Saturday 6 October 2012

On Dynamic Compression in MVC Applications

This week I was working on a Compression Action Filter that can be safely added to the Global Action Filter list for your MVC Application. By Compressing the Action Results from my Application I save considerable amounts of bandwidth and significantly improve page load times for my users at a small computational overhead at the Server.

I thought I might take a moment to pick apart my code to explain some of the problems with applying an Action Filter of this type at the Global level, but also why once you have an Action Filter you can use there its much better than something more naive. Forgive the poor formatting of my code snippets, I am fairly new to Blogger and can't see how to do these more appropriately.

We can start with the reasons for wanting this to be a Global Action Filter - if they were not already obvious -. Originally, I was using this Action Filter on a per Controller or Action basis, this meant quite a considerable amount of overhead was heaped onto my work load in order to maintain this Action Filters use. Unfortunately, the original version of the Action Filter did not take into account a number of scenarios which made it a bad candidate to be applied at the Global level, and so began the refactor.

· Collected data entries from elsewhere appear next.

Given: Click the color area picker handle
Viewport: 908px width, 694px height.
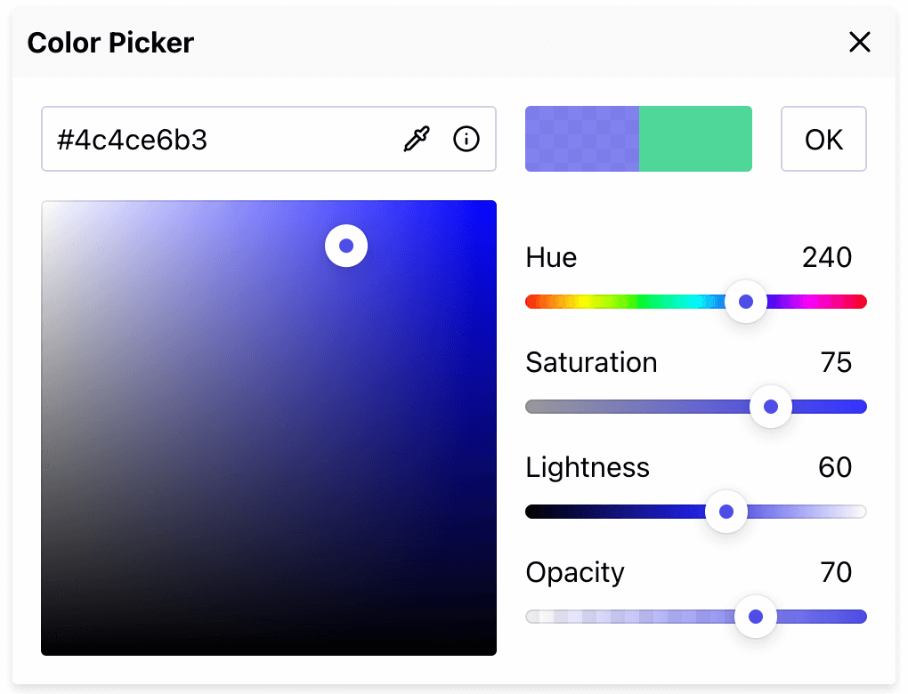Looking at the screenshot, I should 346,246.
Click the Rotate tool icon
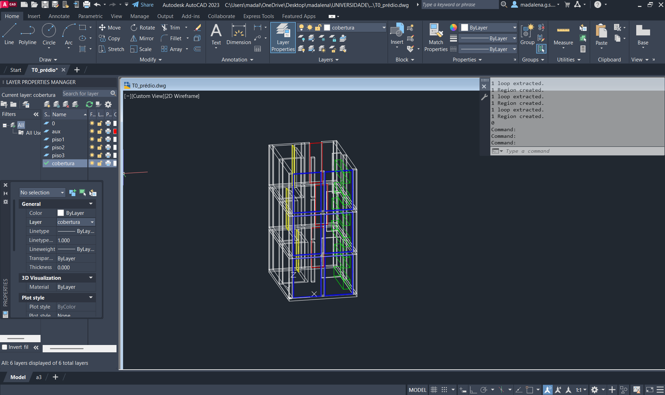The image size is (665, 395). 134,28
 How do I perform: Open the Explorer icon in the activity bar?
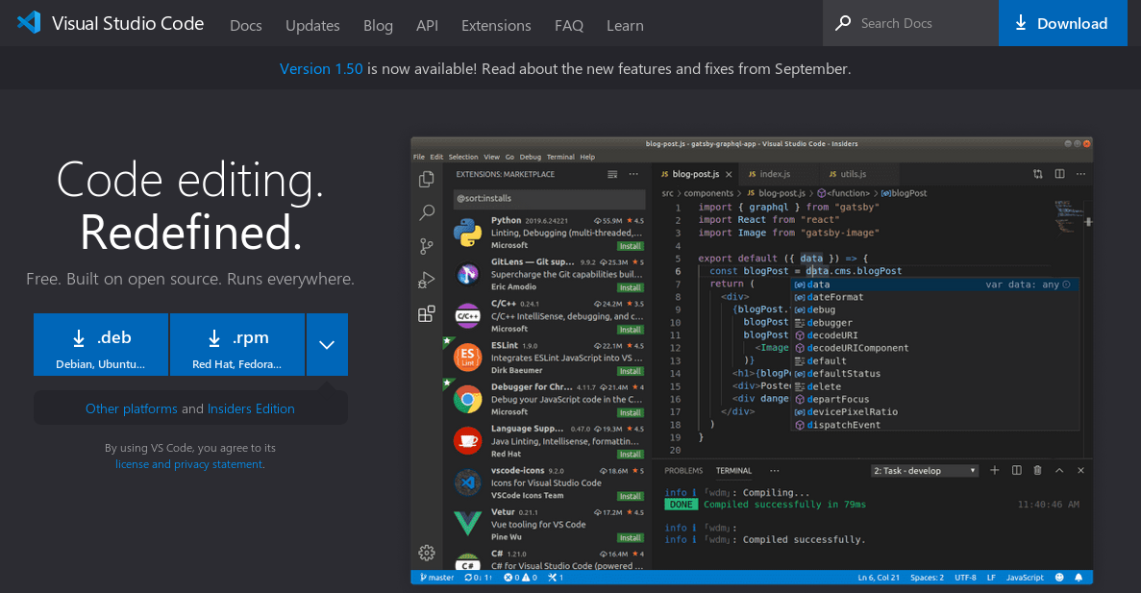[427, 180]
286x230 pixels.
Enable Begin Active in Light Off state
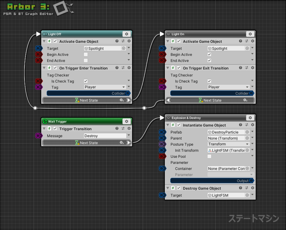86,55
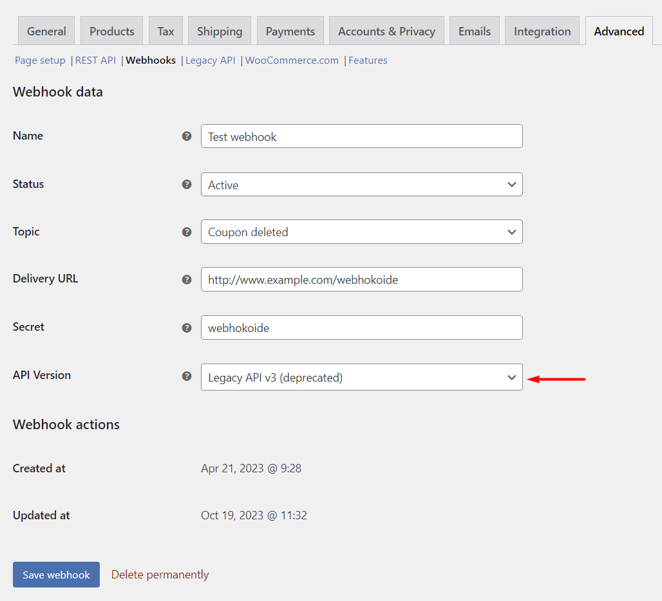Viewport: 662px width, 601px height.
Task: Go to the Legacy API sub-page
Action: coord(210,60)
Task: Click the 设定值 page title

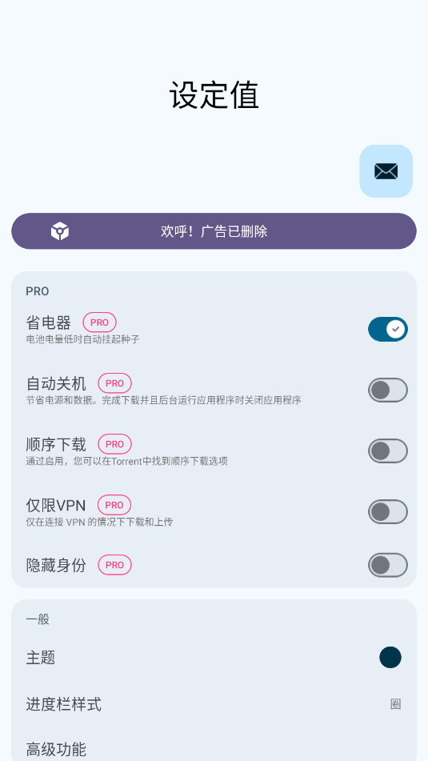Action: pyautogui.click(x=214, y=95)
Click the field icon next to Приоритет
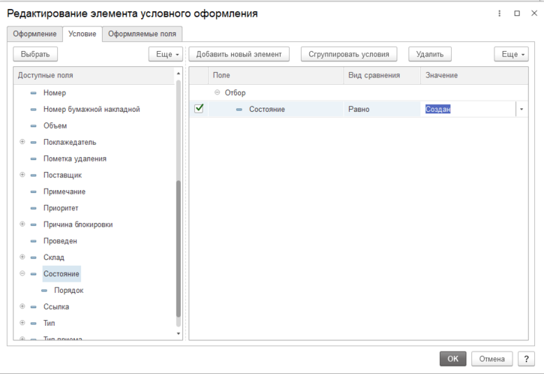 [33, 208]

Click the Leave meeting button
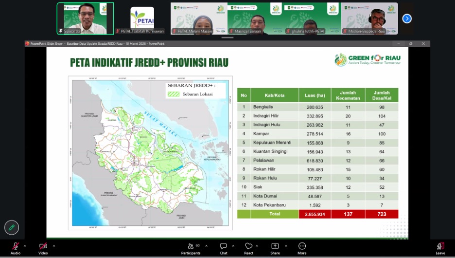click(x=440, y=246)
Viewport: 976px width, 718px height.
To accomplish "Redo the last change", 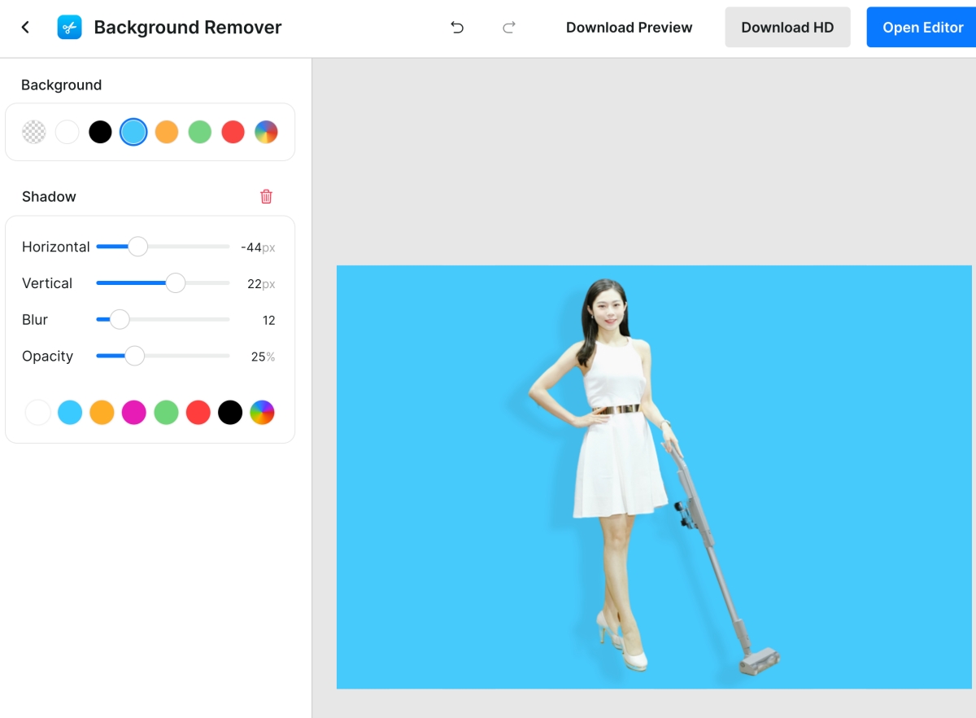I will pyautogui.click(x=509, y=28).
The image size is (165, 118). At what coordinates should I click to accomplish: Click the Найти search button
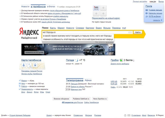click(138, 32)
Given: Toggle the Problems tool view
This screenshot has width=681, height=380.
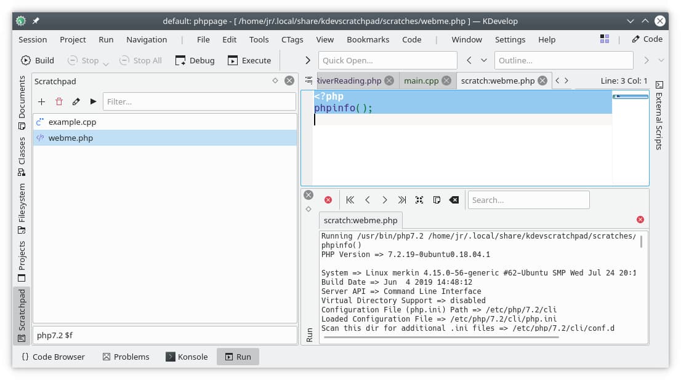Looking at the screenshot, I should tap(126, 357).
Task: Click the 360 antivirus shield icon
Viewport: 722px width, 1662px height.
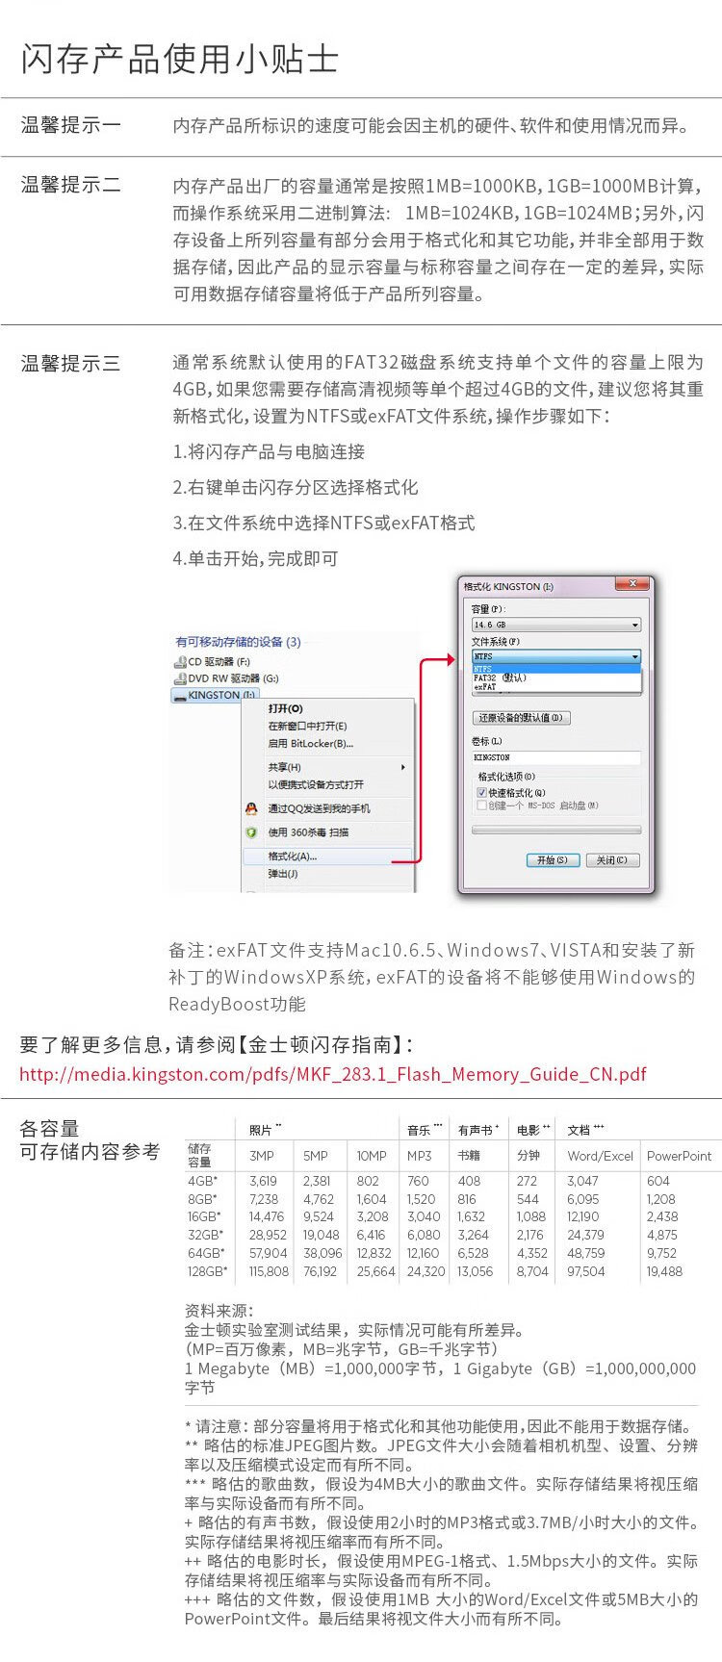Action: point(251,832)
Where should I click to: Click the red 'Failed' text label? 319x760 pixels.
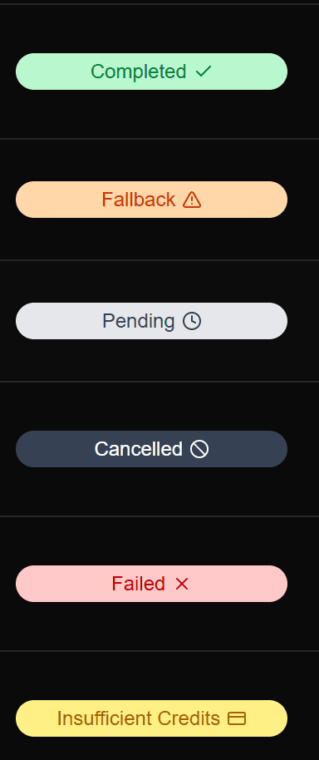(x=139, y=584)
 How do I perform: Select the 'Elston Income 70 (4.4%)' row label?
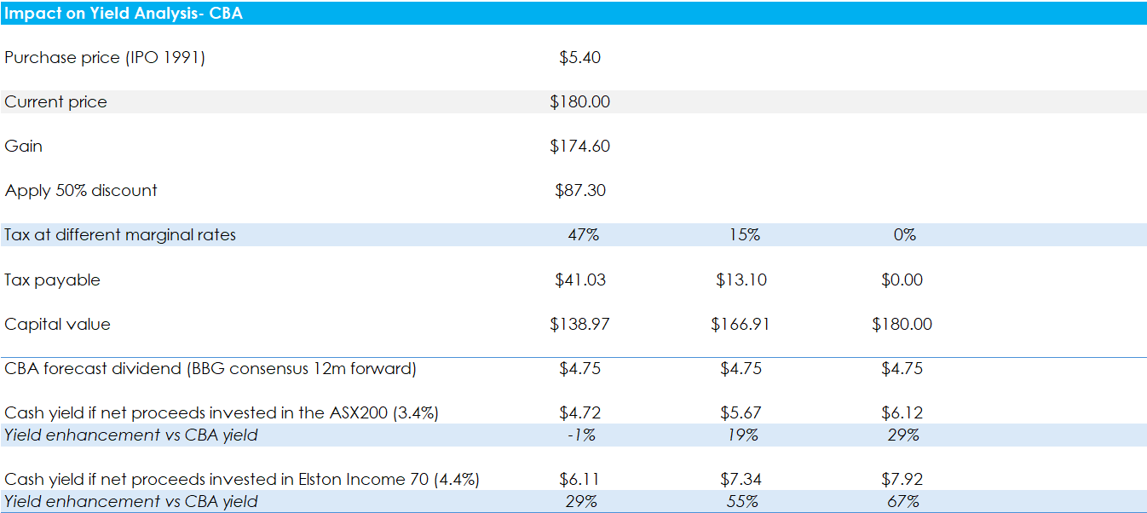(x=242, y=480)
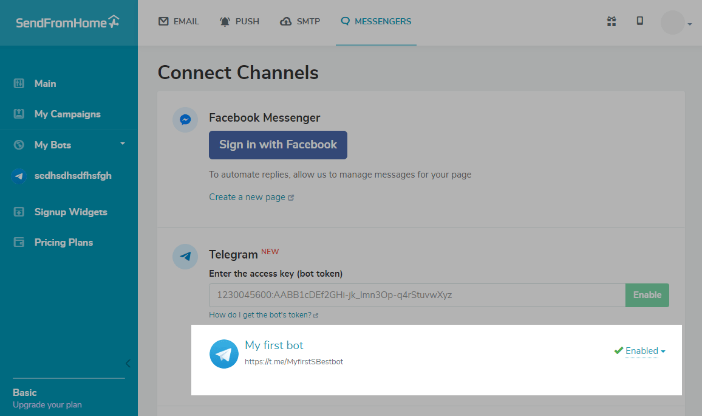The width and height of the screenshot is (702, 416).
Task: Collapse the sidebar with the chevron arrow
Action: pyautogui.click(x=128, y=364)
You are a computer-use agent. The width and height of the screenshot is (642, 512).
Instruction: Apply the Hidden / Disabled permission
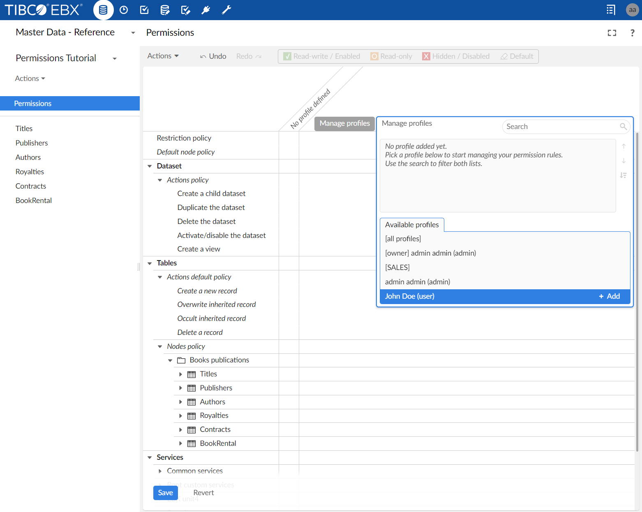click(456, 56)
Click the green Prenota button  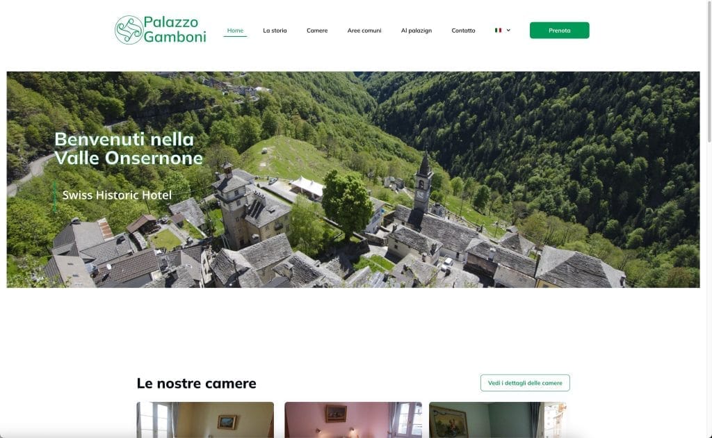(x=560, y=31)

I structured the code as a series of conditional bailouts, as this code executes on every request I wanted to make it quick to bail and easy to see what was going on should someone need to fix it.

The Action Filter currently supports ViewResult, PartialViewResult, JsonResult and ContentResult. The idea here is that you will want to support a number of different types of Action Result in your Application, but that you will not want to be trying to Compress FileResults for example as that is just going to cause unnecessary overhead.

if(!SUPPORTED_RESULTS.Contains(filterContext.Result.GetType())) return;

The Action Filter will not try to support Child Actions, this allows me to use RenderAction in my Views without having to worry about the content being Compressed twice and coming out as gobbledeguck. The same rule applies for Exceptions happening on the Action Result.

if (filterContext.IsChildAction) return;          
if (filterContext.Exception != null) return;

Finally, I check that the Response does not already have Compression. I have a very large Application which already has this Action Filter applied in many places. For the moment, I do not want to go back and haphazardly remove this everywhere. I will do it on a Controller by Controller basis when I next come to do some work in them.

if (filterContext.HttpContext.Response.Filter is GZipStream) return;

The final code can be found in this commit on GitHub. I hope it can be of some use to you.